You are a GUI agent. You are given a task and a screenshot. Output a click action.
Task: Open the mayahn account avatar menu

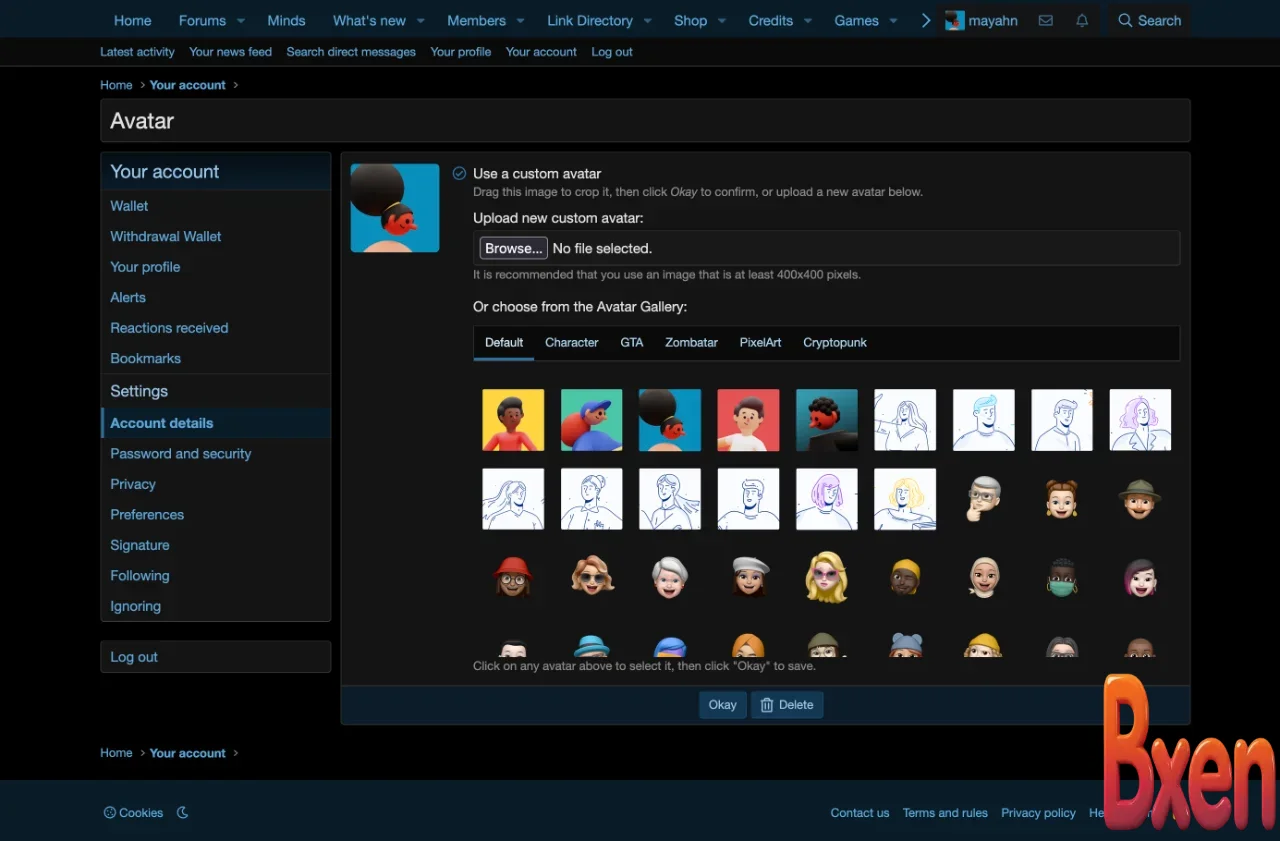(x=981, y=20)
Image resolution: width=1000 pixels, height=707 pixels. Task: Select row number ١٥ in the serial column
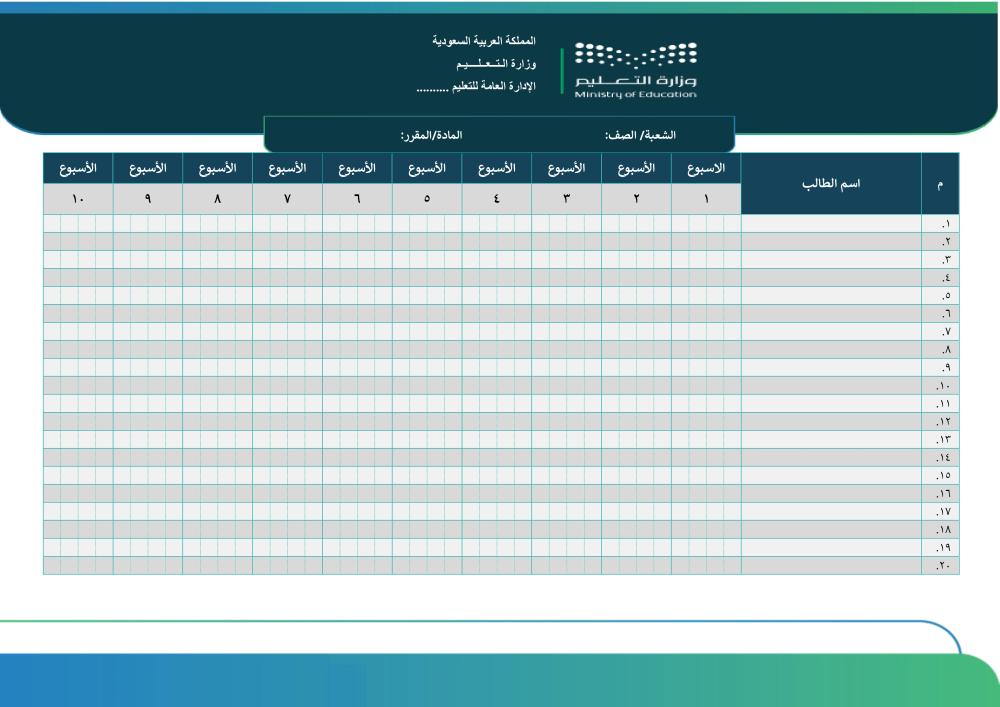pos(940,476)
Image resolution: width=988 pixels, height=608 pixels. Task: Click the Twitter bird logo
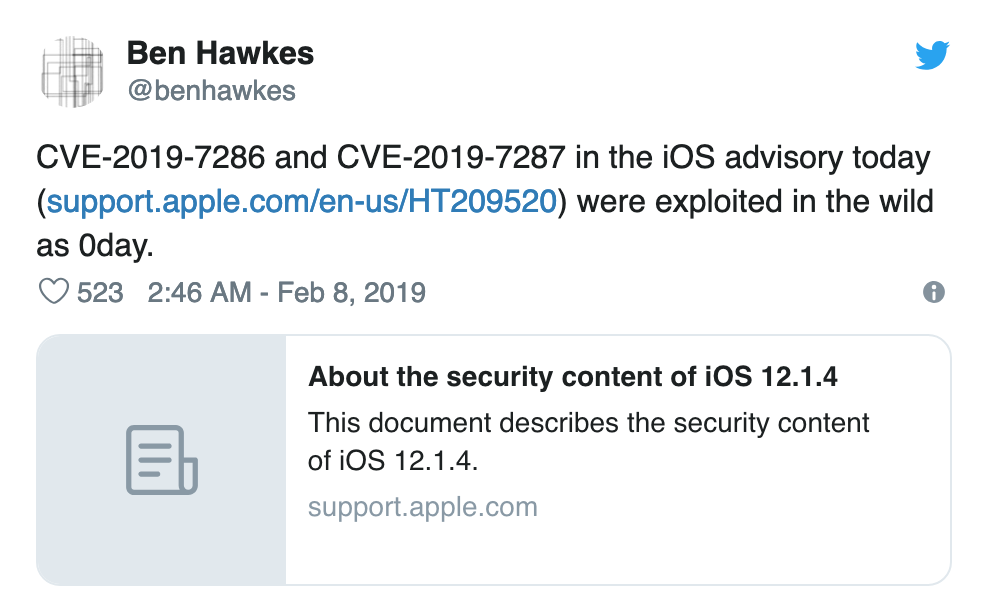coord(931,57)
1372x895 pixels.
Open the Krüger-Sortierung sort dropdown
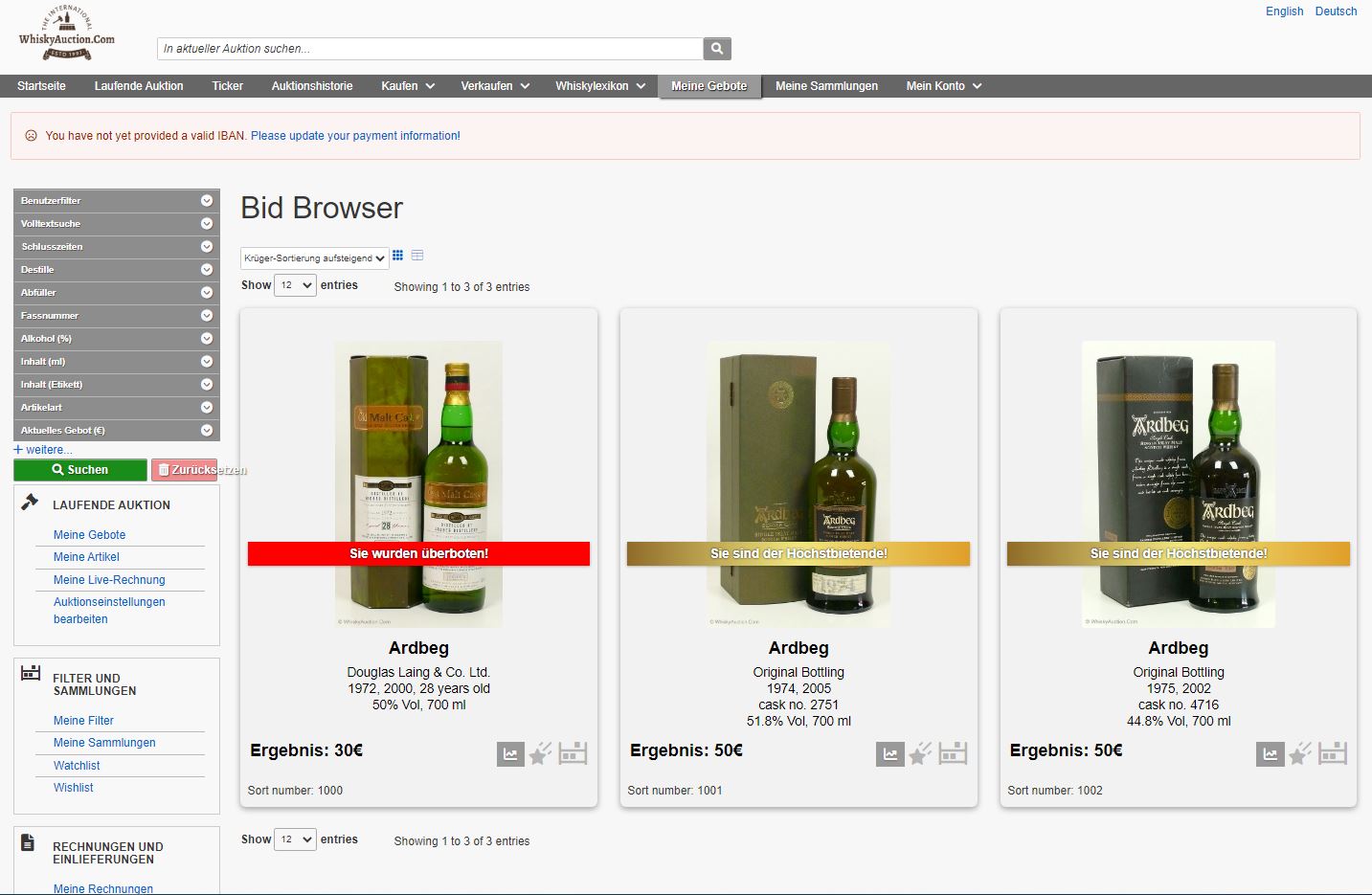314,258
* * *
# [EXERCISE AIM]
Leave out the pictures and repeat the remaining data exactly.

# [EXPECTED OUTPUT]
You are a GUI agent. You are given a task and a screenshot. Output a click action.
Task: Open the mayahn account avatar menu

(x=981, y=20)
Image resolution: width=1000 pixels, height=707 pixels. Task: Select row number ١٥ in the serial column
pos(940,476)
Image resolution: width=988 pixels, height=608 pixels. Task: Click the Twitter bird logo
coord(931,57)
1372x895 pixels.
Open the Krüger-Sortierung sort dropdown
314,258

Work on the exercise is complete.